(Dataset entries)
□ □ □ □

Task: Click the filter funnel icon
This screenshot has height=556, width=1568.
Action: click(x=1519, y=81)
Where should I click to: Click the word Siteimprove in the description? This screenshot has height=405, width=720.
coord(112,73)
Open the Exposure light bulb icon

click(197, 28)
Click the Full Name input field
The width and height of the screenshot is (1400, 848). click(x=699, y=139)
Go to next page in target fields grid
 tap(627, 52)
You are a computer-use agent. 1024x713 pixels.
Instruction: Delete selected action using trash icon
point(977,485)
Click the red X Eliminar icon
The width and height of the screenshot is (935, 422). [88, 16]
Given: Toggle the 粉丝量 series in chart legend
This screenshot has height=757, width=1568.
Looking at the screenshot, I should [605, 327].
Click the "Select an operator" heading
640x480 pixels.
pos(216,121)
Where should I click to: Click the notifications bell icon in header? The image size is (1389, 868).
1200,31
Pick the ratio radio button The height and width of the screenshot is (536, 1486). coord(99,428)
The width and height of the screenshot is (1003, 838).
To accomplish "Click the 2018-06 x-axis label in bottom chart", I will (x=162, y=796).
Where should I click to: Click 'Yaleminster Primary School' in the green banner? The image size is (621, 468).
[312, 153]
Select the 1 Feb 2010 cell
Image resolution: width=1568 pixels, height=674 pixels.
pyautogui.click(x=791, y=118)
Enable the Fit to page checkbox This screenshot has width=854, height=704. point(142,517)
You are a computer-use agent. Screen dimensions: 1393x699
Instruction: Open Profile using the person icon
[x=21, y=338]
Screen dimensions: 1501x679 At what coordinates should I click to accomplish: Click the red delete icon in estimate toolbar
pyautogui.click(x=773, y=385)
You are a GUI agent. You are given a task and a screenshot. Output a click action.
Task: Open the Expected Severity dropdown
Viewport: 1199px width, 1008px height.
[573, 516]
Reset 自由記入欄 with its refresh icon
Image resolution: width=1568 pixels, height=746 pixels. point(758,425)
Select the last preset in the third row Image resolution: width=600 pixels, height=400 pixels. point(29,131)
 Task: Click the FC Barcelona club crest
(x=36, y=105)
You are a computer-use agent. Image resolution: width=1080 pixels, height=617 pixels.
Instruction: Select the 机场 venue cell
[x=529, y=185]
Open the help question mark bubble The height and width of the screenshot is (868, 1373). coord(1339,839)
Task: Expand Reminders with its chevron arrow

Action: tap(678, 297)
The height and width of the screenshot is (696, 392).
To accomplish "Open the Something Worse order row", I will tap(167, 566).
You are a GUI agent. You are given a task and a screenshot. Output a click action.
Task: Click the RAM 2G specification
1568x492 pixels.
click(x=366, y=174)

□ □ □ □

▸ Goal of the exercise:
Lines holding the word "computer" in the entries above are the ones to pull out. Copy them all.

▸ Output of the task:
You are a computer-use agent. 1024x713 pixels.
You are a computer-use agent. Screen dimensions: 1393x699
You are a computer-use agent. Image resolution: width=1080 pixels, height=617 pixels.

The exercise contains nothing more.